Keith Vaz, chairman of the Home Affairs Select Committee, said a rising backlog of missing migrants and unresolved immigration cases had pushed the immigration system into a critical condition.
In its latest report on the work of the Home Office’s immigration directorates, the committee also hit out at the Government’s use of a single immigration target to reduce net migration to less than 100,000 – now broadly seen as unattainable – as “too blunt” and “arbitrary”. Mr Vaz said: “Our immigration system has left A&E and has entered intensive care.”
The committee hits out at the Government for sitting on Mr Vine’s reports.
“It is unacceptable for the Home Office to withhold from public view reports produced by the independent chief inspector of immigration and borders for longer than one month without providing a good reason,” the report said.
Turning to the Government’s net migration target, the committee said Ministers had failed to make a distinction between EU and non-EU migration.
Ministers have argued that the Government did not anticipate either an increase in EU immigration or a fall in emigration, but the committee said “this is not a sufficient explanation” for its failure to meet the target.
“An arbitrary target set by ministers, however well intentioned, only serves to reduce public confidence in the ability of any government to deliver a future pledge on immigration,” the report said.
“The Government also needs to be clear about which factors are and are not within its control, and about which migration flows it wishes to contain, and which it wishes to encourage.”

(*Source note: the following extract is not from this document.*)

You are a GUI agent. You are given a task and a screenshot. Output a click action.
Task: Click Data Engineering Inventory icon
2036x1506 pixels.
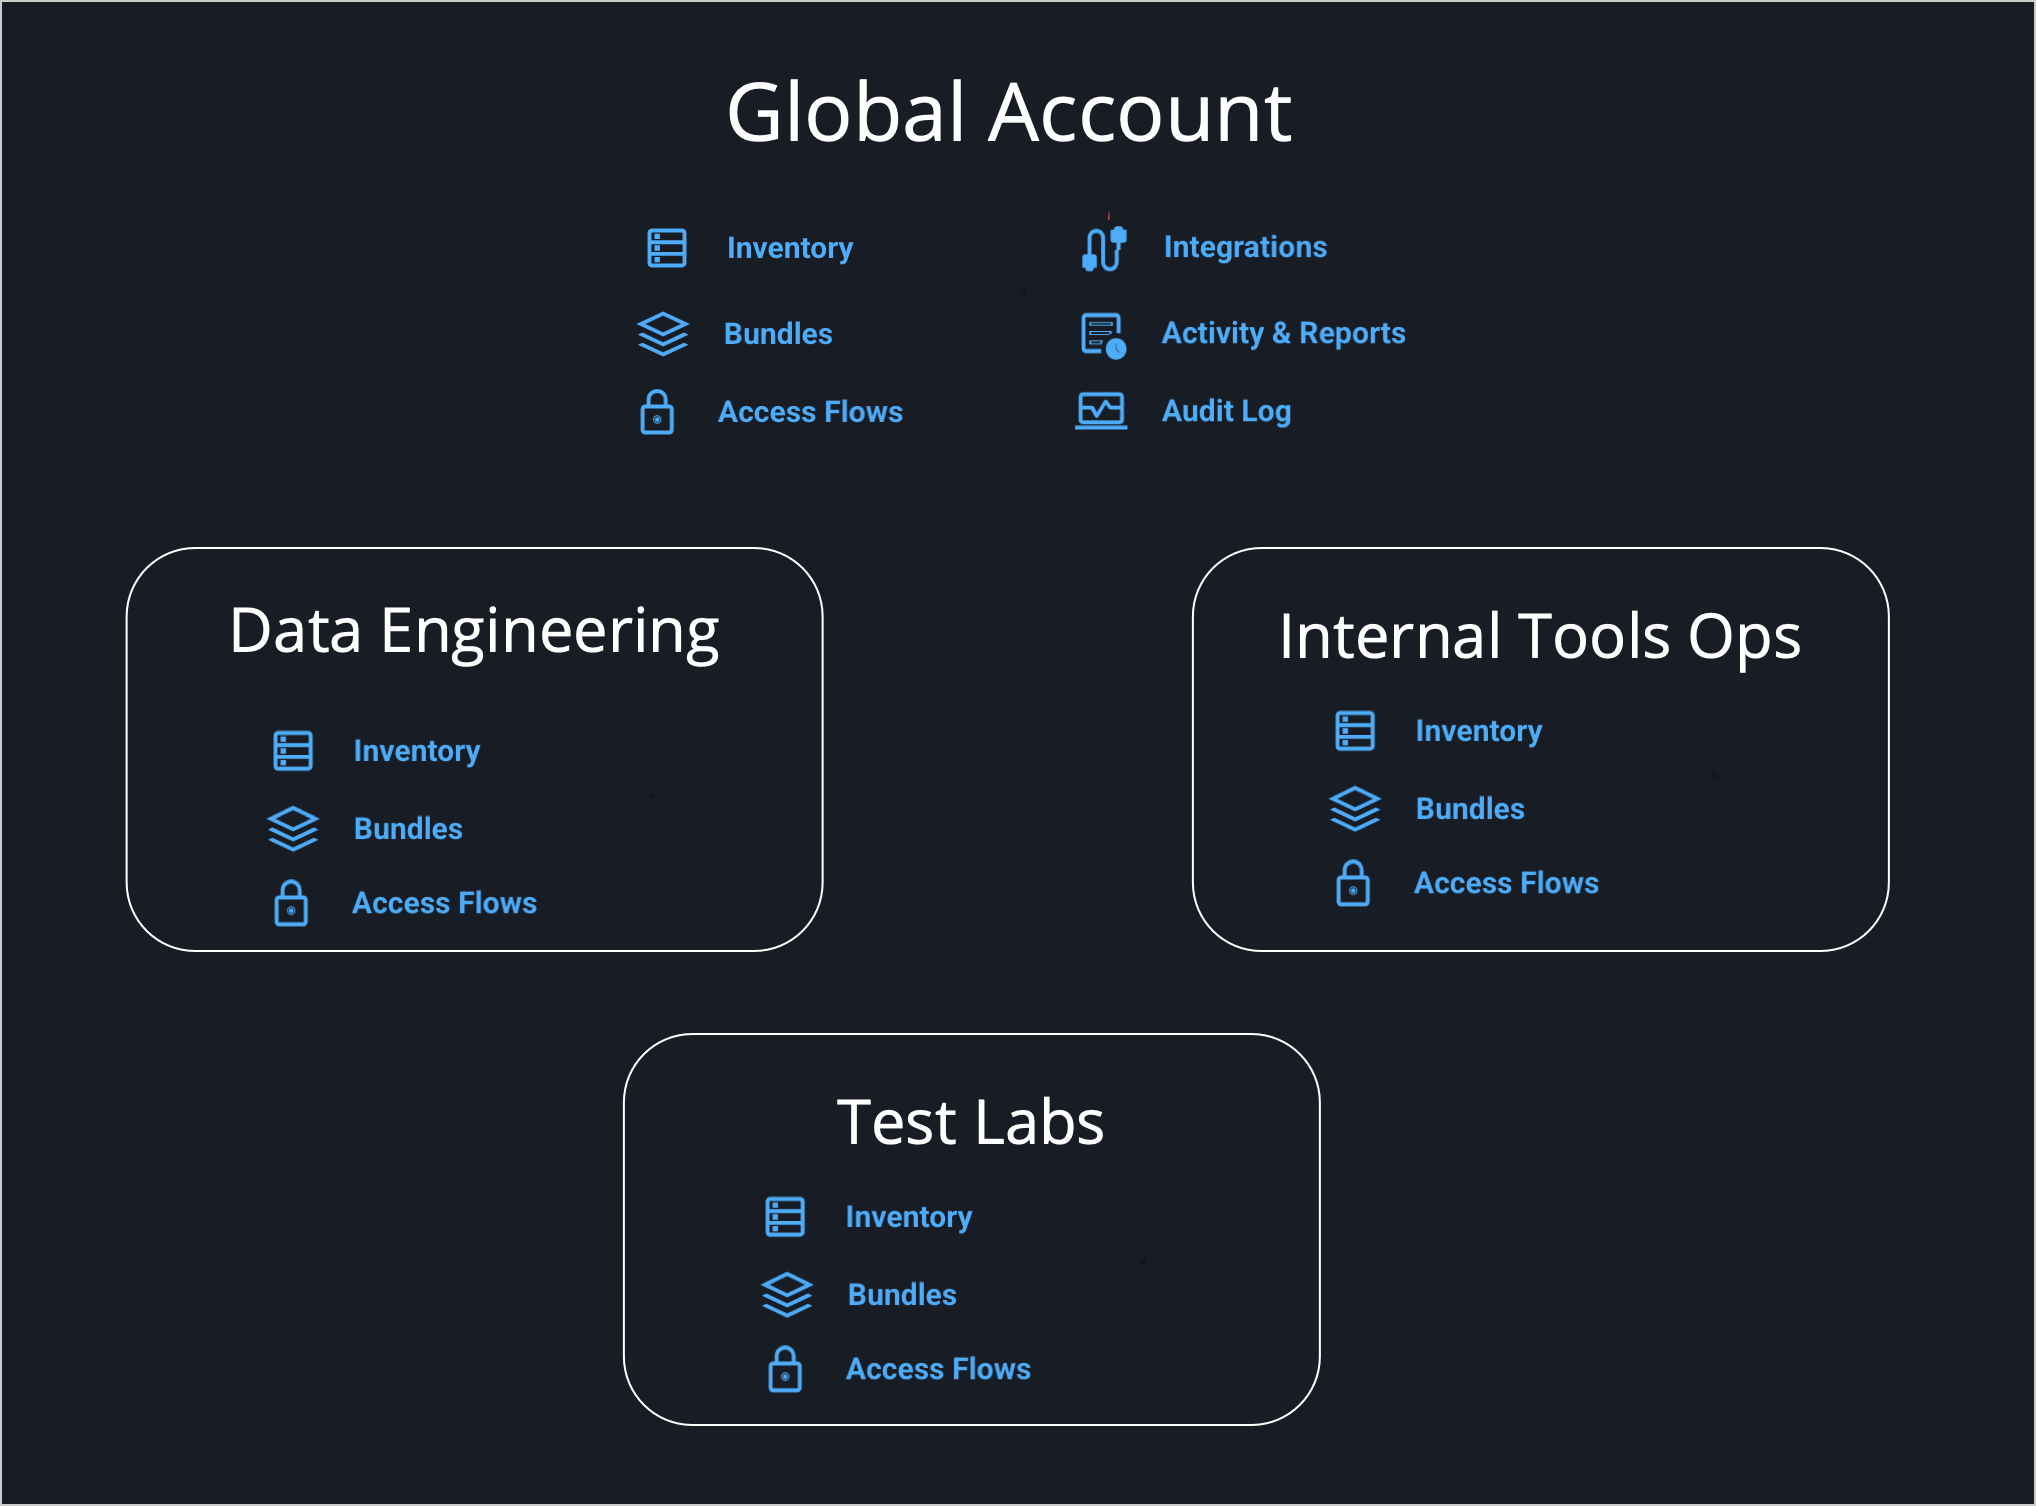tap(293, 751)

The committee also raised concerns about the Government’s plans to introduce exit checks at British ports. Ministers have said there will be 100 per cent exit checks on all passengers leaving the UK by March 31 next year.
But the group of MPs said it was concerned about “potential delays” and “risk to security” that such delays bring.
“Any queues that develop as a result will be highly visible and could have a serious negative impact on business, trade and tourism,” the report said.